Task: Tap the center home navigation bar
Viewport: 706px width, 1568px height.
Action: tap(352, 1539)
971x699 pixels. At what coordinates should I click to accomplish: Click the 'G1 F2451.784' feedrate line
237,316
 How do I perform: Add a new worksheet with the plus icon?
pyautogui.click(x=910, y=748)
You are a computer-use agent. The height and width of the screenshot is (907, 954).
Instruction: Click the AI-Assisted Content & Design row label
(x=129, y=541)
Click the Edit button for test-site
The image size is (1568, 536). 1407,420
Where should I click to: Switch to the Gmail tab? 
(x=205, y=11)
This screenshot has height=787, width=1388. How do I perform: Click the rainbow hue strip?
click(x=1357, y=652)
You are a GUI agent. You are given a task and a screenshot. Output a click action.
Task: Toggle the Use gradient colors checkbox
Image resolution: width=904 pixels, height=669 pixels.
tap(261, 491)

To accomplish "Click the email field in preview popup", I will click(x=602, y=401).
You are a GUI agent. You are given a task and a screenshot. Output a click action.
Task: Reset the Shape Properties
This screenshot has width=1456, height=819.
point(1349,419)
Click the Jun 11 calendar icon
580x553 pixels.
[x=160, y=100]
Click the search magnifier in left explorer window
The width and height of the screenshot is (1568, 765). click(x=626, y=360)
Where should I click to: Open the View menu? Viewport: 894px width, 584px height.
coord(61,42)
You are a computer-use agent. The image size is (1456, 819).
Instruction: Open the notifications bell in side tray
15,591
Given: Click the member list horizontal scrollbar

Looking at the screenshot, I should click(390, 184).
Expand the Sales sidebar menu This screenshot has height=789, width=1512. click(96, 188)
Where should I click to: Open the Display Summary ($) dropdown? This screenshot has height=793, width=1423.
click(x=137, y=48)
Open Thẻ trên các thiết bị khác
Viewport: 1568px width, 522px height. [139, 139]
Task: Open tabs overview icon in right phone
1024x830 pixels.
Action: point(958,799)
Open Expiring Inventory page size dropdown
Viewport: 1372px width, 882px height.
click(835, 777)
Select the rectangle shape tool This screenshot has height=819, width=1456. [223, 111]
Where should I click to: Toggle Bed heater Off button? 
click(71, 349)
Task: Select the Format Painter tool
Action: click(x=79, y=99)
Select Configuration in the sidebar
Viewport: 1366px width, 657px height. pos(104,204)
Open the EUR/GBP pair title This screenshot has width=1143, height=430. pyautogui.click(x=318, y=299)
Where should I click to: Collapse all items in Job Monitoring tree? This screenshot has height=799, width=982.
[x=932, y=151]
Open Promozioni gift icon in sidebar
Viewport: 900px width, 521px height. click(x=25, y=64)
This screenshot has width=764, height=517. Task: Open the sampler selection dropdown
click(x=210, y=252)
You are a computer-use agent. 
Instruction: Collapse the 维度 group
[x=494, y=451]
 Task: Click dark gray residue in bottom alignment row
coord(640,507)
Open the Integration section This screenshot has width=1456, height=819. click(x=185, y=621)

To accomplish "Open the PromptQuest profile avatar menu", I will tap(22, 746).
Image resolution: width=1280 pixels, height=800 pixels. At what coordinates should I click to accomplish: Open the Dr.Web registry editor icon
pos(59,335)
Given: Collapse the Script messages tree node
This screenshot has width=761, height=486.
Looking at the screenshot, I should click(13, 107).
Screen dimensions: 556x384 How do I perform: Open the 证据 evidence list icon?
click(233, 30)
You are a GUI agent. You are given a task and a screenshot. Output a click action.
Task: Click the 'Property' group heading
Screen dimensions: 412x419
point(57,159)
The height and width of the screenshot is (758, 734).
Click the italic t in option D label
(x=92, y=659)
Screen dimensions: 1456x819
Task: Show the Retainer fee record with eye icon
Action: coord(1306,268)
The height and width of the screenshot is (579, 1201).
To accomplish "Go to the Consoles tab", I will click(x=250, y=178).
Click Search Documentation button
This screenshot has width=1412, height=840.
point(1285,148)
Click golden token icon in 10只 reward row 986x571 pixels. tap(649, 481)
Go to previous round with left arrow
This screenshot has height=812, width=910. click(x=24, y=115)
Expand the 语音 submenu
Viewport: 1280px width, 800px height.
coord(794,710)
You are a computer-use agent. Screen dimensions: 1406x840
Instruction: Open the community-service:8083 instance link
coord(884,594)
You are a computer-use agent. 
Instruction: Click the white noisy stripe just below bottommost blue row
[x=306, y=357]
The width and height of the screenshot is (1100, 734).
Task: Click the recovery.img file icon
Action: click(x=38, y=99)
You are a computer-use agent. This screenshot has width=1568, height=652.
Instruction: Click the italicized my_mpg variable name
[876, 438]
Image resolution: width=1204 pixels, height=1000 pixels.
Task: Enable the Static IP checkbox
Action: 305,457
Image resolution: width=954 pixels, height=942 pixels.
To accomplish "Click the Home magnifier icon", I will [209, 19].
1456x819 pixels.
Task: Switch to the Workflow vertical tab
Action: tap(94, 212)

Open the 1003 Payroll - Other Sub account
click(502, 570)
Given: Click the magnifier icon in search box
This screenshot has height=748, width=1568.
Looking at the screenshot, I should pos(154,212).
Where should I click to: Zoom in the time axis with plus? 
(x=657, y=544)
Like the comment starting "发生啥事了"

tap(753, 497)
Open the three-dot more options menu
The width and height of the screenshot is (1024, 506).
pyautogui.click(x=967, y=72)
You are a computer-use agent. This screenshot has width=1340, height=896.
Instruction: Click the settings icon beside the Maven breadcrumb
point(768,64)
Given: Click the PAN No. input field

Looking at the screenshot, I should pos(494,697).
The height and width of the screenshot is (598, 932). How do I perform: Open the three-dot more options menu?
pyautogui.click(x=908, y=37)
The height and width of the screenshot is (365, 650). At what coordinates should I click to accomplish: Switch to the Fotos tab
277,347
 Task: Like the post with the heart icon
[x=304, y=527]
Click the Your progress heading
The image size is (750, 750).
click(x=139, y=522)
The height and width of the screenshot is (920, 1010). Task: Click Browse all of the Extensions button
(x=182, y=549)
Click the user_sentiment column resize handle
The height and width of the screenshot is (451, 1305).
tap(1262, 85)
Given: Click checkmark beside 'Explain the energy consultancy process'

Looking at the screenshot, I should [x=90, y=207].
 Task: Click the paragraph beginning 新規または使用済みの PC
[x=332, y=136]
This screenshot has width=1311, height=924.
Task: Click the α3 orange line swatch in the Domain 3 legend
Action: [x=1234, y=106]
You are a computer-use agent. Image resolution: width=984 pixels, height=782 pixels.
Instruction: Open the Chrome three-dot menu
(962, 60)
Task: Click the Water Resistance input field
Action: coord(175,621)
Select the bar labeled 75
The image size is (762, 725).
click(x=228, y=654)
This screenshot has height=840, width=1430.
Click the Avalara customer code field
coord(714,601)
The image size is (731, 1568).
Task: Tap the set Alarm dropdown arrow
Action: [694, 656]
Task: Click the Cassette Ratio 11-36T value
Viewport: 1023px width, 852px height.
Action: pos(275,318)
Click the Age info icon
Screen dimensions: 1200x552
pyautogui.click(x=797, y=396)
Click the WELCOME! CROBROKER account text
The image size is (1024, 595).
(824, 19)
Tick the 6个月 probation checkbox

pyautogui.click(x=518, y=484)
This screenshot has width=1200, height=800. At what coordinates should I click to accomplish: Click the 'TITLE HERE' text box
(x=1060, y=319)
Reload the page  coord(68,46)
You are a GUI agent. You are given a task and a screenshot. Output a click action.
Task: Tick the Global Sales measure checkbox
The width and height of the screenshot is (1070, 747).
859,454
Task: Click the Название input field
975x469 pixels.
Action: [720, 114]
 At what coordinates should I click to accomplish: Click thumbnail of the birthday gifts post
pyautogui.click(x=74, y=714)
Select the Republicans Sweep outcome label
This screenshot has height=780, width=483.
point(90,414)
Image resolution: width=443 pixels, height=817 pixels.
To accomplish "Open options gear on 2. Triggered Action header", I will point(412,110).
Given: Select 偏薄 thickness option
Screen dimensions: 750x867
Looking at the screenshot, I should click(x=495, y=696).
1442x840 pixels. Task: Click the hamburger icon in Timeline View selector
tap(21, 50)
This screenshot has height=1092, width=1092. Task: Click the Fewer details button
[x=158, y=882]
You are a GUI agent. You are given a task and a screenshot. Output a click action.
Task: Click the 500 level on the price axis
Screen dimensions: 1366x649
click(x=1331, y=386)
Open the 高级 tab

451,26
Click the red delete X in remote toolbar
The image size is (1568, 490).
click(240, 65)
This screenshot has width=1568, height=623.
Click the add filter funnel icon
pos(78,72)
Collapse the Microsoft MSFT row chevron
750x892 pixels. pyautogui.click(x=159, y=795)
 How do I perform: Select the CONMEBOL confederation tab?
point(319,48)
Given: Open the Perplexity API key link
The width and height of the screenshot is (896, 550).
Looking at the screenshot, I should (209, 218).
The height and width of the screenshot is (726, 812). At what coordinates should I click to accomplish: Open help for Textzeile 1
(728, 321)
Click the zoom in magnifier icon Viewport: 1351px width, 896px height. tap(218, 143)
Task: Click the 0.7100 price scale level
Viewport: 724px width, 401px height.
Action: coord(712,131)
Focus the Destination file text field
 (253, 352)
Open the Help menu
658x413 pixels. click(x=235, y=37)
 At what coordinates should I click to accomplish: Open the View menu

### [PROBLEM]
Repeat the records from their first line down through the line containing "Action: click(x=79, y=99)", swapping "rainbow hue strip" for "color spectrum bar" and leaving everything else unchanged.

### [FINAL ANSWER]
Task: Tap the center home navigation bar
Viewport: 706px width, 1568px height.
Action: tap(352, 1539)
971x699 pixels. At what coordinates should I click to accomplish: Click the 'G1 F2451.784' feedrate line
237,316
 How do I perform: Add a new worksheet with the plus icon?
pyautogui.click(x=910, y=748)
You are a computer-use agent. The height and width of the screenshot is (907, 954).
Instruction: Click the AI-Assisted Content & Design row label
(x=129, y=541)
Click the Edit button for test-site
The image size is (1568, 536). 1407,420
Where should I click to: Switch to the Gmail tab? 
(x=205, y=11)
This screenshot has height=787, width=1388. How do I perform: Click the color spectrum bar?
click(x=1357, y=652)
You are a GUI agent. You are given a task and a screenshot. Output a click action.
Task: Toggle the Use gradient colors checkbox
Image resolution: width=904 pixels, height=669 pixels.
tap(261, 491)

To accomplish "Click the email field in preview popup", I will click(x=602, y=401).
You are a GUI agent. You are given a task and a screenshot. Output a click action.
Task: Reset the Shape Properties
This screenshot has width=1456, height=819.
point(1349,419)
Click the Jun 11 calendar icon
580x553 pixels.
[x=160, y=100]
Click the search magnifier in left explorer window
The width and height of the screenshot is (1568, 765). click(x=626, y=360)
Where should I click to: Open the View menu? Viewport: 894px width, 584px height.
coord(61,42)
You are a computer-use agent. The image size is (1456, 819).
Instruction: Open the notifications bell in side tray
15,591
Given: Click the member list horizontal scrollbar

Looking at the screenshot, I should click(390, 184).
Expand the Sales sidebar menu This screenshot has height=789, width=1512. click(96, 188)
Where should I click to: Open the Display Summary ($) dropdown? This screenshot has height=793, width=1423.
click(x=137, y=48)
Open Thẻ trên các thiết bị khác
Viewport: 1568px width, 522px height. [139, 139]
Task: Open tabs overview icon in right phone
1024x830 pixels.
Action: point(958,799)
Open Expiring Inventory page size dropdown
Viewport: 1372px width, 882px height.
click(835, 777)
Select the rectangle shape tool This screenshot has height=819, width=1456. [223, 111]
Where should I click to: Toggle Bed heater Off button? 
click(71, 349)
Task: Select the Format Painter tool
Action: click(x=79, y=99)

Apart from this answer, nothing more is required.